— Tasks and exercises —
A: From the blog post, extract everything from "We have been" down to "brightening our days!".
B: In the blog post, what has Eric been staining this weekend?
C: Carry on the blog post from its last sentence.

— Excerpt —
# # # # #
I would love a ranch style house. Lots of windows with big open floor plans have been nice to see for a change. With so many houses to look through I was mentally exhausted by 5pm so we both took a break. Eric has been working on staining the front porch and ramp this weekend. I expect it to take at least two weeks. Since the wood has yet to be stained it might take a double coat so thank goodness for having friends in the city offering to help. We were able to head up to our local park today so I can work this last treatment down my paralyzed insides. I have done my first of many steps learning to mentally tune out any stress which made a HUGE DIFFERENCE when it came to this treatment! Looks like I will have three good days for this upcoming week and just in time to celebrate all the positive life changes heading our way. WOOHOA!!

We have been getting so many kind cards, letters and gifts from my GP (Gastroparesis) family that I wanted to say this evening, "Thank you to everyone!" You are all super sweet and I am very blessed to have you in my life. Thank you GP Dad-Joe, GP Mom's Janet & Arline too for all your guidance and support. Thank you KimAngel and family for the beautiful frames and the fur kids gave a paws up on their treats. I finally got the last one filled this evening. We have one on the fireplace mantel and the other one hanging up in the dining room. They fit perfectly with the decor!
Hopefully with the move we will be in a perfect location out west to finally meet many of the GP family. Thank you once again to everyone for lifting my spirits and brightening our days! 
Yep, its that wonderful time again. DRANO TIME! UGGGG...
We both were out like a light last night and slept HARD! Make that ALL of us because even Littleblue didn't want to get up once the cell phone alarm went off. Today is the last of my doctors appointments. WOOHOA! This week has been so crazy and UFO that I can't figure out what day we are on. It seems like we just ended the weekend and tomorrow is already Friday.
# # # # #
Source data:

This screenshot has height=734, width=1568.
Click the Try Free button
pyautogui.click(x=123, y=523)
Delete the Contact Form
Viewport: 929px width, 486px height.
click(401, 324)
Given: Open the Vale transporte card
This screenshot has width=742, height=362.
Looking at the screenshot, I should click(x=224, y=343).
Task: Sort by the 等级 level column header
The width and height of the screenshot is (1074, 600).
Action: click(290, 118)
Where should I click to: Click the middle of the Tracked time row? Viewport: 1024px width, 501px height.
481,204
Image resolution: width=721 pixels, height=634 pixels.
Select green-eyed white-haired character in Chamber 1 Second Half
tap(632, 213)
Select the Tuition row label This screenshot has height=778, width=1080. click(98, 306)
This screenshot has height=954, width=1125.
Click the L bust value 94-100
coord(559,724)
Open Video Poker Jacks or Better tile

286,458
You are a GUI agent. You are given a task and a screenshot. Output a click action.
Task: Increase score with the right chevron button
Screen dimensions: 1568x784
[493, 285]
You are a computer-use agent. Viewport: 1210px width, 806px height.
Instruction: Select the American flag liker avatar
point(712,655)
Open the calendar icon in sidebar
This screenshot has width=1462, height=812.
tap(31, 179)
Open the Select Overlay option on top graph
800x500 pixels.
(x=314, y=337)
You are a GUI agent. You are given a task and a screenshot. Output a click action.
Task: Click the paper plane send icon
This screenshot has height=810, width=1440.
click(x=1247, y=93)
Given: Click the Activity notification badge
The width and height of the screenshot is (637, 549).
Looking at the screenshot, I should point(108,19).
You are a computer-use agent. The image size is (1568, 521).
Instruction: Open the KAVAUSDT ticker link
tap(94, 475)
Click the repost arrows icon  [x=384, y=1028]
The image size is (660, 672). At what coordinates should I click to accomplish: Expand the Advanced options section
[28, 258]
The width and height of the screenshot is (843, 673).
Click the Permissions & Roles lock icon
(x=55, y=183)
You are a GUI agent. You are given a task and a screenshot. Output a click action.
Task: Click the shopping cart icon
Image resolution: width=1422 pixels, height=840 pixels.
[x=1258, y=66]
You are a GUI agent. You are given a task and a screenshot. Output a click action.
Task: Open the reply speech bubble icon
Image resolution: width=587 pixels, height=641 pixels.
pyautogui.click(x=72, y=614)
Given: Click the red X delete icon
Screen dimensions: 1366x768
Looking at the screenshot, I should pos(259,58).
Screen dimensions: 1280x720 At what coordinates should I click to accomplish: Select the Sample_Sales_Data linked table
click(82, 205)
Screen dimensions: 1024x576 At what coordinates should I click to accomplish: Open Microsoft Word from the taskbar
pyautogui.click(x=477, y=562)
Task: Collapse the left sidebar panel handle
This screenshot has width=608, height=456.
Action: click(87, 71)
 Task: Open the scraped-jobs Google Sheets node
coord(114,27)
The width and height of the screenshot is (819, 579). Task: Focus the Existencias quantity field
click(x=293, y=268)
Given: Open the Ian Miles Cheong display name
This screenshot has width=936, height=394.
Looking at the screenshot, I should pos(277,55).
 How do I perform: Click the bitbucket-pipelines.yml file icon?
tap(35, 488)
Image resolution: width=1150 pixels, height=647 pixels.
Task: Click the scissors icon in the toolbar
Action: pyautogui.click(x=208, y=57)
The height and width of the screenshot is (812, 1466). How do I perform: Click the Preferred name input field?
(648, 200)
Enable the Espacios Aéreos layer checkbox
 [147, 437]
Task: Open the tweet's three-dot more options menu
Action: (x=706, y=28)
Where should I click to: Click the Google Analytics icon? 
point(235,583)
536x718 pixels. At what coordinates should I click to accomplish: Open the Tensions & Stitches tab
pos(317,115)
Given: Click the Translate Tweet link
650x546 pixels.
# # # # #
— Your written answers —
A:
We have been getting so many kind cards, letters and gifts from my GP (Gastroparesis) family that I wanted to say this evening, "Thank you to everyone!" You are all super sweet and I am very blessed to have you in my life. Thank you GP Dad-Joe, GP Mom's Janet & Arline too for all your guidance and support. Thank you KimAngel and family for the beautiful frames and the fur kids gave a paws up on their treats. I finally got the last one filled this evening. We have one on the fireplace mantel and the other one hanging up in the dining room. They fit perfectly with the decor!
Hopefully with the move we will be in a perfect location out west to finally meet many of the GP family. Thank you once again to everyone for lifting my spirits and brightening our days!

B: The front porch and ramp.

C:
It was a great and extremely informative first or more like second visit however it will be my last because he figured out this other great medical mystery. It didn't take him but under 2 hours to confirm that I don't have any mental problems but I am suffering from PTSD and anxiety attacks due to relentless stress caused by some around this city. Things had finally come to a boiling point and the body as well brain can only take so much. I honestly have been doing the right and healthy thing which is to separate myself from the drama and stress. In my unique medical situation it can be destructive and dangerous. Its also causing me to now constantly change my weekly treatments. Thank goodness I am smart enough not to do treatment when stress is knocking at my door, phone or email. Since we clearly know my triggers, the next step is to get my anxiety and stress under control. This might take awhile because you can't unravel years over night. Patience is a must and together we will come up with a game plan in order to not further jeopardize or risk my fragile health. 




This evening I finally felt comfortable enough to go back to the local park. Once we pulled up and started making our way to the side walk we were greeted by two feather friends. Frank & Mike. My how fast they have grown! It was so nice to see them along with the other geese. I still feel horrible that they could not rescue and rehabilitate Miss Goose but I know she is no longer in pain. Eric says, "That one single goose the other day was her finally flying free because you let her live again." I hope she is watching over the baby rabbits too in a safer place called, "Heaven."